Incomodado com críticas de que está desrespeitando o ajuste fiscal, o presidente interino Michel Temer (PMDB) determinou a três ministros que convocassem uma entrevista coletiva para rebater afirmações de que o governo está gastando mais e abrindo mão de receitas.
Os ministros Henrique Meirelles (Fazenda), Eliseu Padilha (Casa Civil) e Dyogo Oliveira (Planejamento) se juntaram nesta quinta-feira para dizer que o Orçamento e a meta fiscal de 2016 já comportam, por exemplo, os reajustes do Bolsa Família e do funcionalismo público e também a renegociação da dívida dos Estados.
Meirelles e Dyogo foram convocados de última hora para participar de encontro com representantes da CACB (Confederação das Associações Comerciais e Empresariais do Brasil) na manhã de ontem no Palácio do Planalto.
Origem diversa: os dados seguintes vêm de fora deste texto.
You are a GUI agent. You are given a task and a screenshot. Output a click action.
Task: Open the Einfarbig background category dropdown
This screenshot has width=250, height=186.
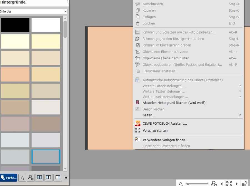65,11
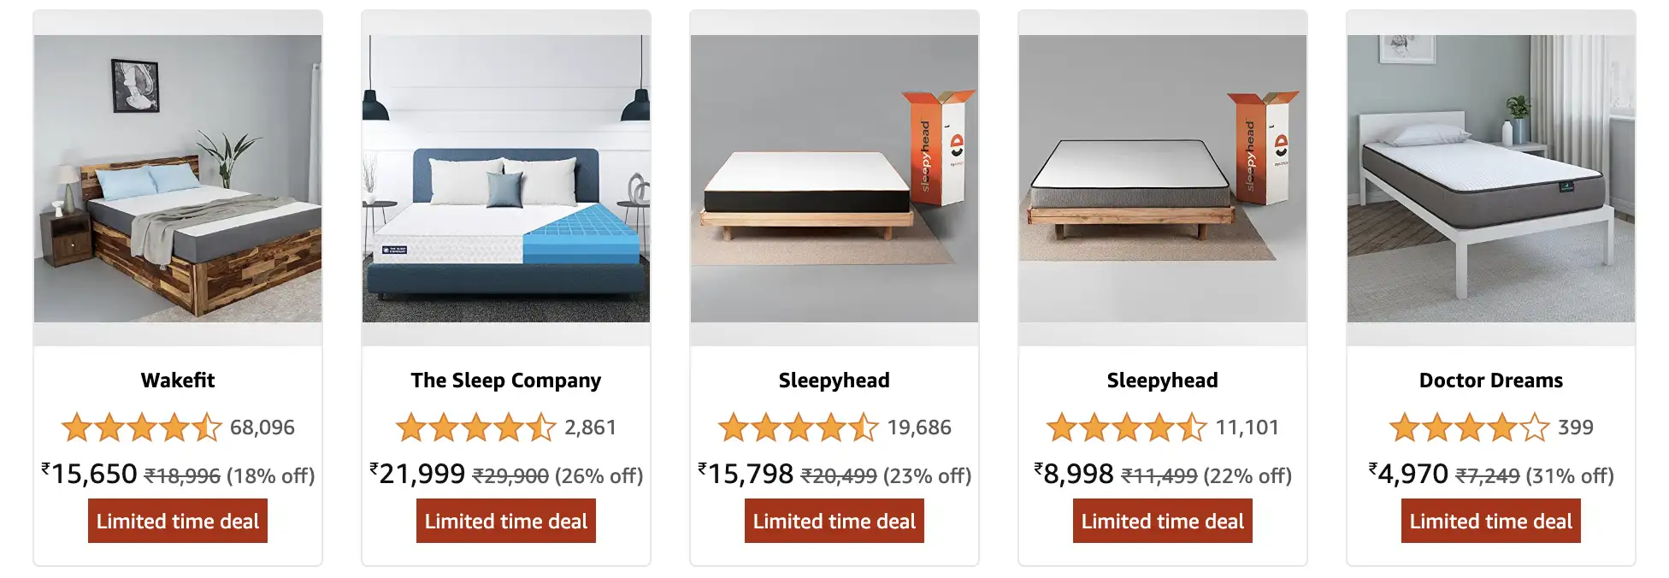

Antes do evento, Temer pediu aos ministros que dessem a entrevista para tratar da questão fiscal.
“Os aumentos concedidos são consistentes com a existência do teto. São, de um lado, já previstos no Orçamento e na meta para 2016 e também são aumentos consistentes com a previsão de teto nos anos seguintes”, disse Meirelles sobre o reajuste dos servidores públicos.
“Não há nenhuma contradição. Contradição zero. Está perfeitamente dentro do que está previsto no Orçamento e na meta fiscal”, afirmou Padilha. “Há vantagem econômica inclusive nesse acordo feito pelo governo anterior [com o funcionalismo]. Os índices de reajuste são menores que a inflação.”